[Start of Attachment]

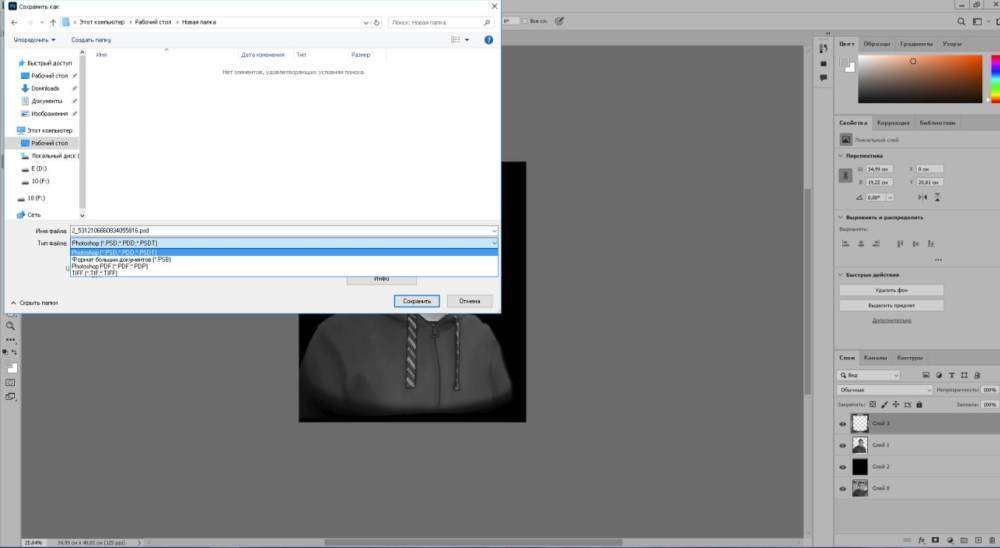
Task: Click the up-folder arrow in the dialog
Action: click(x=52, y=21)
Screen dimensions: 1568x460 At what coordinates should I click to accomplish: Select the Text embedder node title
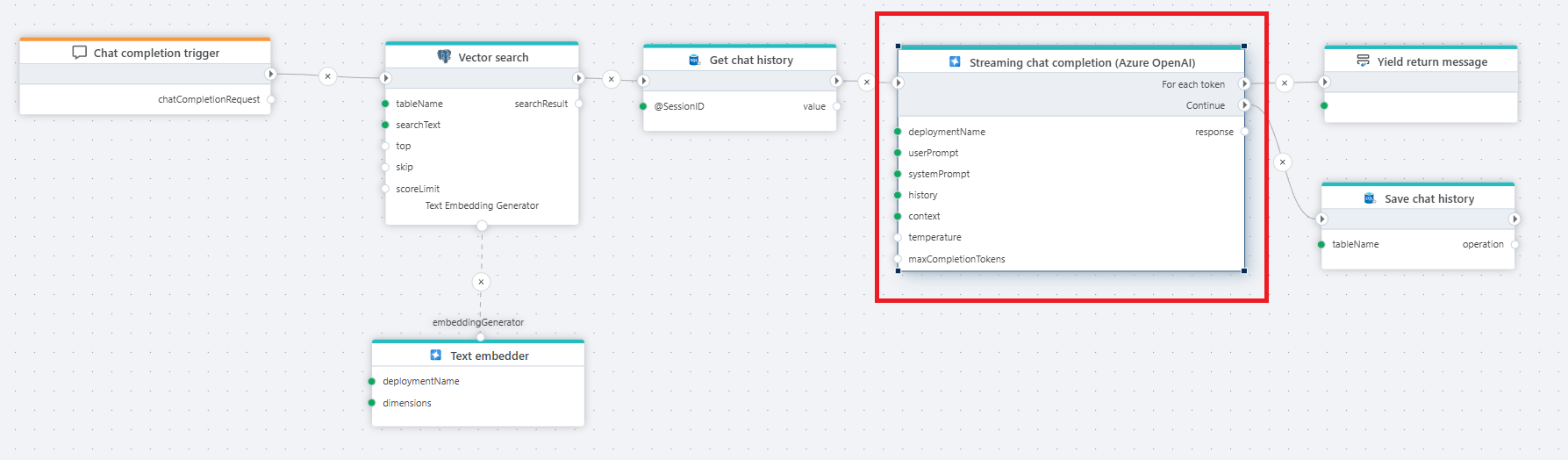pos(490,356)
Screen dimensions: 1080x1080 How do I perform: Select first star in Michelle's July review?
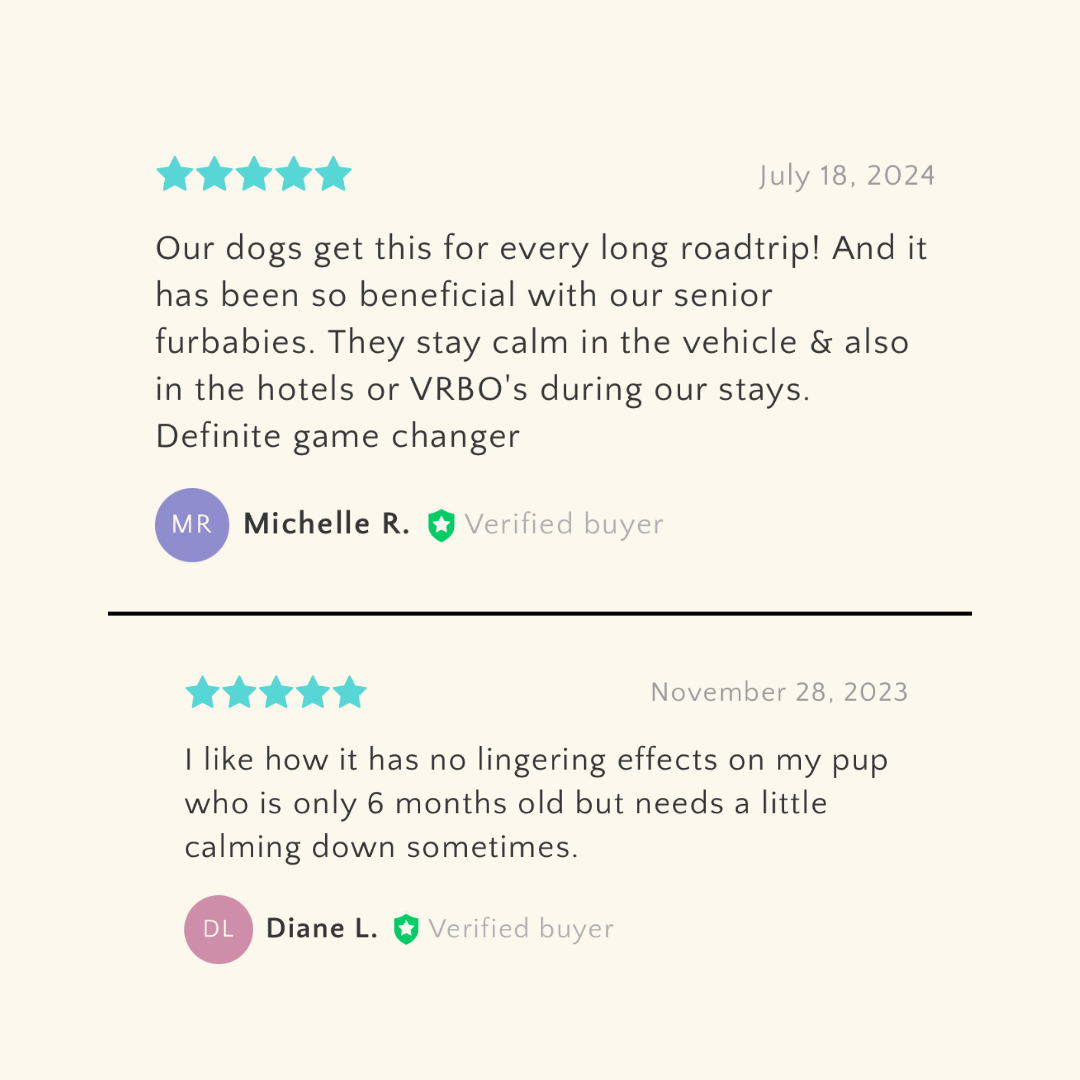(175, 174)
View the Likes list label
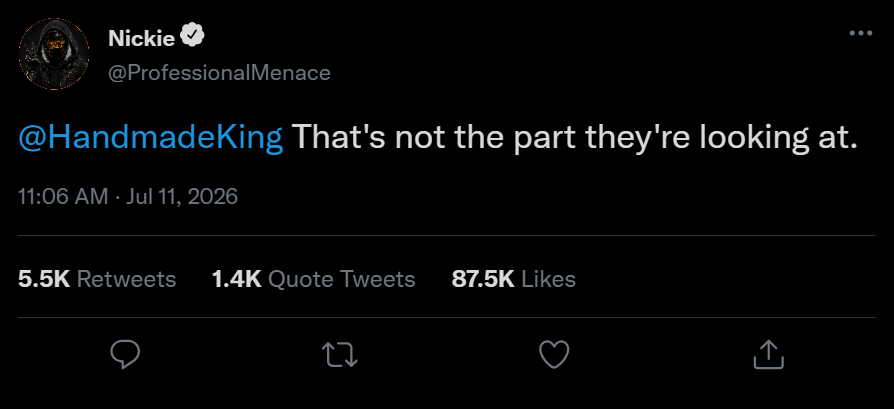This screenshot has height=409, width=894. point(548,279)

[End of Attachment]

**TASK DETAILS**
Reproduce, exactly and with no pictures, the lines from the line containing "Screen dimensions: 1080x1080" through the closing line of the data above, keeping both ends.

**ANSWER SPACE**
Screen dimensions: 1080x1080 How do I perform: Select first star in Michelle's July review?
(175, 174)
View the Likes list label
This screenshot has height=409, width=894. point(548,279)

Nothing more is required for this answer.